Una noche para sobrevivir está construida alrededor de un largo flashback: en la primera secuencia, un movimiento de grúa en
ostentoso picado nos descubre a Jimmy Conlon, en medio de un bosque y tumbado
boca arriba, malherido (tiene un disparo de arma de fuego en el vientre); la
acción retrocede para mostrarnos cómo ha llegado a encontrarse en tan terrible
situación, adentrándonos en un relato que, contrariamente a lo que pueda
parecer a simple vista, y a juzgar por el formalismo de ese arranque (los
mencionados planos picado con grúa e imágenes a cámara lenta mostrando,
“artísticamente”, cómo las balas arrancan astillas de los árboles), evita en
todo momento el sensacionalismo para adentrarse, por el contrario, en una trama
triste y melodramática. Jimmy es humillado por Danny, quien le obliga a hacer
de Santa Claus en una fiesta de Navidad en casa de su padre, donde el
protagonista causa un alboroto por culpa de llevar en el cuerpo una copa de
más; Mike entrena boxeo con un chico negro que es amigo suyo, pero todavía
arrastra el sinsabor de haber fracasado en su carrera como púgil, verse
obligado a conducir limusinas para dar de comer a su familia, y sobre todo, el odiar
a muerte a Jimmy, de quien detesta su modo de ganarse la vida y a quien no
perdona el haberle abandonado poco después de la muerte de su madre.

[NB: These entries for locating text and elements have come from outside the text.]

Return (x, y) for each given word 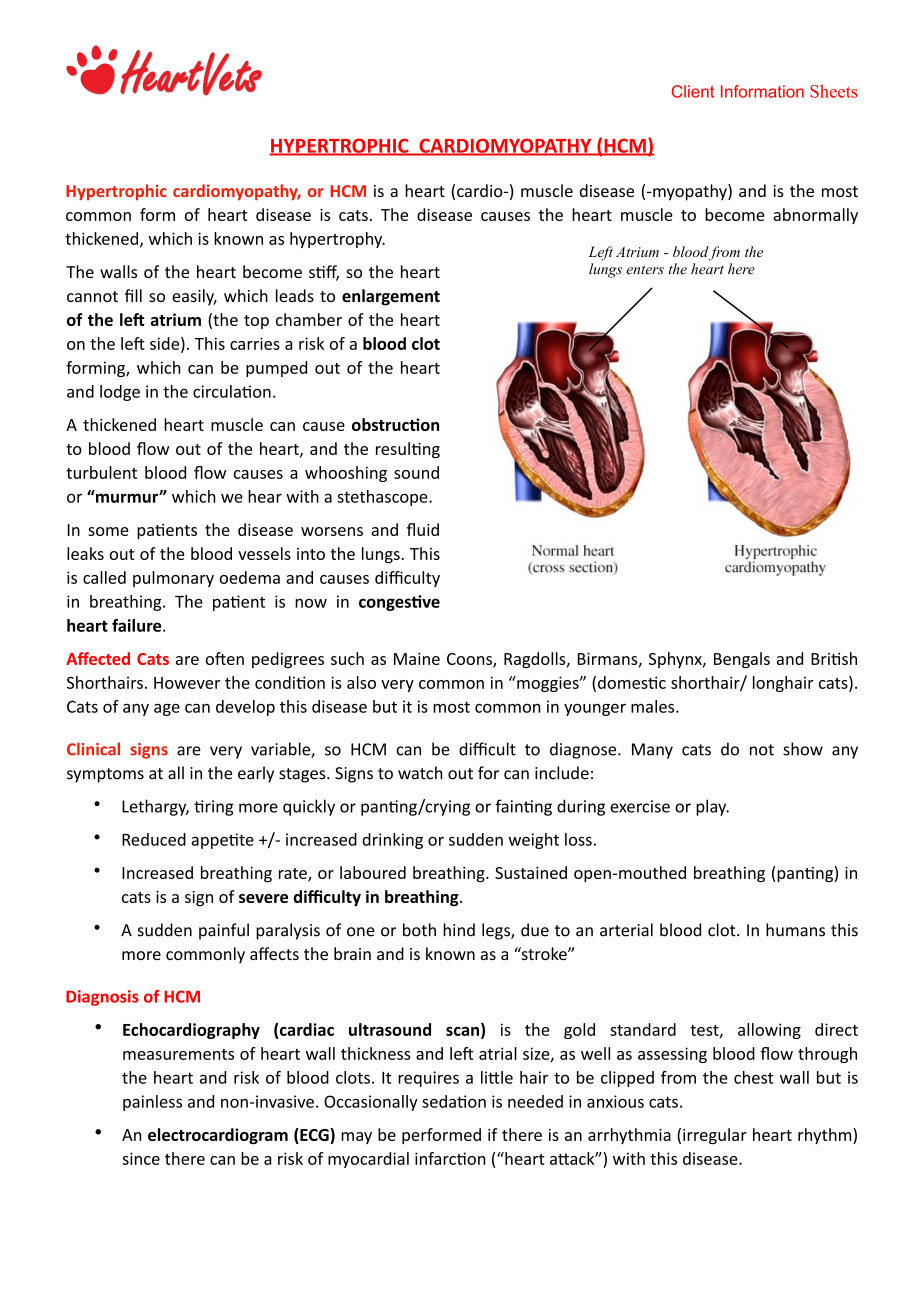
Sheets (834, 91)
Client (693, 91)
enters (645, 270)
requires (428, 1079)
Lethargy (155, 807)
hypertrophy (337, 240)
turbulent (101, 472)
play (712, 807)
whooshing (346, 474)
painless (152, 1103)
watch (420, 773)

Lo que, a priori, da pie a una
situación de “suspense”, bien planteada por el guionista Brad Ingelsby y excelentemente
resuelta por Collet-Serra con su labor tras las cámaras, no impide que, en todo
momento, Una noche para sobrevivir
esté recorrida por un notable aliento trágico, donde el perfil psicológico de
los personajes predomina en todo momento sobre la, no obstante, trepidante
acción física (que la hay, y en abundancia). Incluso cuando se incorpora a la
narración un personaje destinado, en apariencia, a aumentar la espectacularidad
de la misma —el asesino a sueldo Andrew Price (Common), contratado por Shawn
para “liquidar” a Jimmy y Mike—, la película no pierde de vista su
planteamiento realista ni su tonalidad amarga y escéptica: un buen ejemplo de
ello es la lograda secuencia en la que padre e hijo se esconden del acoso de
Price en un miserable bloque de apartamentos que no tarda en ser asaltado por
la policía, donde el espectáculo se solapa sin chirriar con la sordidez del
dibujo de unos ambientes marcados por la pobreza y la marginalidad.